Please copy, exactly as they appear below, the lines from the one containing "This screenshot has width=1300, height=480." through the one containing "Click the Split".

Information provided:

= = = = = = =

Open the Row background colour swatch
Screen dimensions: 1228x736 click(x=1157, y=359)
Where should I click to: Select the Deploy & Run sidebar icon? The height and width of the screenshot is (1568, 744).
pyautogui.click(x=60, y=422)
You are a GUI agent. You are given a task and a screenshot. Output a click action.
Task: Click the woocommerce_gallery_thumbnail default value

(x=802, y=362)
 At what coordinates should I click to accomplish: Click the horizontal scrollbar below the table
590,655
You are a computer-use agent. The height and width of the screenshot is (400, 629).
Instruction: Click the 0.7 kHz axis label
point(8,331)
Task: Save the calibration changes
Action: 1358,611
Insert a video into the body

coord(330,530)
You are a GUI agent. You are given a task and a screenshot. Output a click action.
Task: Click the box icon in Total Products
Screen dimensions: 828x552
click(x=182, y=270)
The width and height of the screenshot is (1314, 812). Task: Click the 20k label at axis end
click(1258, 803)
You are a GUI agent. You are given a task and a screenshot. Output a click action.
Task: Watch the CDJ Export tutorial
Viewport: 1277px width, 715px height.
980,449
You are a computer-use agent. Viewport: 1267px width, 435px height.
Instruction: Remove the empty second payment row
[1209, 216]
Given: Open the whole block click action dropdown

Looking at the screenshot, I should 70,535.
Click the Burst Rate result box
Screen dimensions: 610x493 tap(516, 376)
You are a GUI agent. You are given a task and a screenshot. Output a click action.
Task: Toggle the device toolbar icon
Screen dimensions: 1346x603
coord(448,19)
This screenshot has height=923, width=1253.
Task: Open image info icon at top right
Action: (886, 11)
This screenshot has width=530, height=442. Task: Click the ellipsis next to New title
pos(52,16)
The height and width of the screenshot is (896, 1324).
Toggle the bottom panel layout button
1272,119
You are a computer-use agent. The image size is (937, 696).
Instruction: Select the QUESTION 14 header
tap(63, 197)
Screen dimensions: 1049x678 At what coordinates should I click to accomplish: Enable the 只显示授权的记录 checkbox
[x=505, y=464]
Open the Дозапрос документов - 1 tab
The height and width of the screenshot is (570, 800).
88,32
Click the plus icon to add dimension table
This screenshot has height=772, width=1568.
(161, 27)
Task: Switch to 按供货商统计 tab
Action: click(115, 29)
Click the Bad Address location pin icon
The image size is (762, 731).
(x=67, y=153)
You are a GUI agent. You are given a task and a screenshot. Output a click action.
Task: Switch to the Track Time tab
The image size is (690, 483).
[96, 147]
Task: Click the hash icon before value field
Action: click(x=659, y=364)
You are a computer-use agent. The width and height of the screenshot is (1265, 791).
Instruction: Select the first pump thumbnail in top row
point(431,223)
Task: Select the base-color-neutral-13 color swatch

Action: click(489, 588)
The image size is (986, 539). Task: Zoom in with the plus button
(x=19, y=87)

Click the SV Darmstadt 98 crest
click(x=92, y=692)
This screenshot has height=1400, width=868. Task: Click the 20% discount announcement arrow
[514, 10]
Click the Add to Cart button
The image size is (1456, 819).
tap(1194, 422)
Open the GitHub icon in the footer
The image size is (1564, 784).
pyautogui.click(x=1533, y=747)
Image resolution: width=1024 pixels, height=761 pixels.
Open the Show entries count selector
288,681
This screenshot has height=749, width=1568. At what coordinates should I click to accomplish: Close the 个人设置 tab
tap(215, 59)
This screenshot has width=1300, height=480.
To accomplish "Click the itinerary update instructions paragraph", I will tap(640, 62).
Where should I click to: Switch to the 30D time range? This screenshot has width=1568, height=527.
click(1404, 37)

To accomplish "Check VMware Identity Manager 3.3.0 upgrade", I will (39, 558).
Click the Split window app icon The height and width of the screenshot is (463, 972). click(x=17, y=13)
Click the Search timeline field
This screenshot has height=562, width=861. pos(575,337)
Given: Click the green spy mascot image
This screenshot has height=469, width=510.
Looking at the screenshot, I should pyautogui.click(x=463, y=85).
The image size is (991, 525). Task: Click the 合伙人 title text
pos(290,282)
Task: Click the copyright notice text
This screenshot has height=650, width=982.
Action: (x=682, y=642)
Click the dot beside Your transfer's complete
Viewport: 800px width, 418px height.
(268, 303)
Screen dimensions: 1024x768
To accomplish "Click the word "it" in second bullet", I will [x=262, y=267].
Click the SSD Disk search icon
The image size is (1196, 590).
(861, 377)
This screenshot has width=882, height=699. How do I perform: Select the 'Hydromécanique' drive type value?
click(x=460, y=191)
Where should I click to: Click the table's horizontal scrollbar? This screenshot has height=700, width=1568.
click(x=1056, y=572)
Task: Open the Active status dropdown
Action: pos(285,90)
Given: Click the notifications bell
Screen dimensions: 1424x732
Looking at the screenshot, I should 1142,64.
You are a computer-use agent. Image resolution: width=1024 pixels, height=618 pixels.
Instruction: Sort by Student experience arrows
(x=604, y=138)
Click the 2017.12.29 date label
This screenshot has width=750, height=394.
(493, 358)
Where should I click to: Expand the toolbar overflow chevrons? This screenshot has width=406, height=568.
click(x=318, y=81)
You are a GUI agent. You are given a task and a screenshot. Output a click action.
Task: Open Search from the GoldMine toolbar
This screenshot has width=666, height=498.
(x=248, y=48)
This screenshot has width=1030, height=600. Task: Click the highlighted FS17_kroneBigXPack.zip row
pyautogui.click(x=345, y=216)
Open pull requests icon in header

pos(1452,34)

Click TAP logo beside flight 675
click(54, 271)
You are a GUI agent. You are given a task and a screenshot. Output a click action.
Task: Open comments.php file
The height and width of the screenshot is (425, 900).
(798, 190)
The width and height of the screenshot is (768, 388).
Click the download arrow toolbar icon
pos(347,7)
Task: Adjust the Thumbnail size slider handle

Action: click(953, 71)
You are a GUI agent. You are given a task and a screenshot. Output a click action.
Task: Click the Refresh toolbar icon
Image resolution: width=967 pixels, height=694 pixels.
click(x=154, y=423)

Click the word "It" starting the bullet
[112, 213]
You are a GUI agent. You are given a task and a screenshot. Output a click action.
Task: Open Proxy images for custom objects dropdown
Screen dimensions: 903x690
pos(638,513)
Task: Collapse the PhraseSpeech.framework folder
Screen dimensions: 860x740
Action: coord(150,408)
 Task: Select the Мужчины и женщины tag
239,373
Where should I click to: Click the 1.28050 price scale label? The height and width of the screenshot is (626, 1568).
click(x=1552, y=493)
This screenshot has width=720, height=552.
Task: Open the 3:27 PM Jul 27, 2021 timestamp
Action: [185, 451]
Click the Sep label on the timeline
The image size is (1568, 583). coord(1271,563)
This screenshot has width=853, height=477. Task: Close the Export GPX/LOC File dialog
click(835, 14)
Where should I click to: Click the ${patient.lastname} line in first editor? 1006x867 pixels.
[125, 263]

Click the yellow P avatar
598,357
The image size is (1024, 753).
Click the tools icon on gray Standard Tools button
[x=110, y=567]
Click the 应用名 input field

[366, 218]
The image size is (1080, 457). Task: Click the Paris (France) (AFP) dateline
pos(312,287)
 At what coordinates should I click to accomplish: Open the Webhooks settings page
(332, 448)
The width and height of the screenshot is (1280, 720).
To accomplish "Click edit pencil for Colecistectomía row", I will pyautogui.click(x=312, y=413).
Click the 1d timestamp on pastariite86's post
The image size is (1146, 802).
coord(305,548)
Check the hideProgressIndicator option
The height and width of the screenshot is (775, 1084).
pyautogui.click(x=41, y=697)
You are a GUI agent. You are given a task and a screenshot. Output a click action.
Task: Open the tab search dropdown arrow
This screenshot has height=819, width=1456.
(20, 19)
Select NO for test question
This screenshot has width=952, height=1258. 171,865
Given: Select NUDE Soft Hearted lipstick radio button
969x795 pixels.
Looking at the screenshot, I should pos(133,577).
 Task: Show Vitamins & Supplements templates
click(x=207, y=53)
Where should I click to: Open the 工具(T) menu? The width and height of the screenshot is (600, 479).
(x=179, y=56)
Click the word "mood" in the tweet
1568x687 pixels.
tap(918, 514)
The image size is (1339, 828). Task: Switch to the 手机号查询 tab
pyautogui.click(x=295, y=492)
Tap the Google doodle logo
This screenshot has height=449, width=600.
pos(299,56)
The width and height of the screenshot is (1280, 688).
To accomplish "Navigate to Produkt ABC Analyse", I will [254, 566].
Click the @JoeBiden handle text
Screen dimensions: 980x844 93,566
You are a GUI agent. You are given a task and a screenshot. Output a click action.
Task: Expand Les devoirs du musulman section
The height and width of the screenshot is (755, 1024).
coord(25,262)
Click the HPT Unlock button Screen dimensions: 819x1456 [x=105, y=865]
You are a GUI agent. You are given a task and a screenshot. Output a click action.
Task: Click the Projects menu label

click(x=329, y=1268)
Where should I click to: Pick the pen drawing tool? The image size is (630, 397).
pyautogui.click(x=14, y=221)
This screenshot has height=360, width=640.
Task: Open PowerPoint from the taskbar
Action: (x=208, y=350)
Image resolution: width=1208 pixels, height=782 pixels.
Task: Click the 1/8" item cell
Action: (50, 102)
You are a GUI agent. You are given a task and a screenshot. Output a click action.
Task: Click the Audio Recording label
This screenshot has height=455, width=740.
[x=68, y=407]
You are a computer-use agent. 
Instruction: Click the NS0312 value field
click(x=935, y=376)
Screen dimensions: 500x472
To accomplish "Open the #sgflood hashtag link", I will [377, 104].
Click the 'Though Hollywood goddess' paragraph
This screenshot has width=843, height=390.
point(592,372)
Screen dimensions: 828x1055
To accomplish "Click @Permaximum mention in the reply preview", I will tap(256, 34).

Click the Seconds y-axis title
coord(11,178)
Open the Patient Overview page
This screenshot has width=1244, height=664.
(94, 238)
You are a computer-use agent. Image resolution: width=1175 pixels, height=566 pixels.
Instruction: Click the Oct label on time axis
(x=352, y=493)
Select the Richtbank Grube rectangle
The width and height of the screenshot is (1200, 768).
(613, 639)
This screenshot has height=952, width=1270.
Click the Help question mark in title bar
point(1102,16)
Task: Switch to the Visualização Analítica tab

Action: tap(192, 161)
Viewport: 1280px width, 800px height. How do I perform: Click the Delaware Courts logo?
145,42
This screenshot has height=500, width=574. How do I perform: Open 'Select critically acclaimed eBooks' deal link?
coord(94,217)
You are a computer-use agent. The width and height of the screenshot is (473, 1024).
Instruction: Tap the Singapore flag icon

= = = = = = =

Output for this task:
This screenshot has width=1300, height=480.
To accomplish "Click the itinerary update instructions paragraph", I will tap(640, 62).
Where should I click to: Switch to the 30D time range? This screenshot has width=1568, height=527.
click(1404, 37)

To accomplish "Check VMware Identity Manager 3.3.0 upgrade", I will (39, 558).
Click the Split window app icon The height and width of the screenshot is (463, 972). click(x=17, y=13)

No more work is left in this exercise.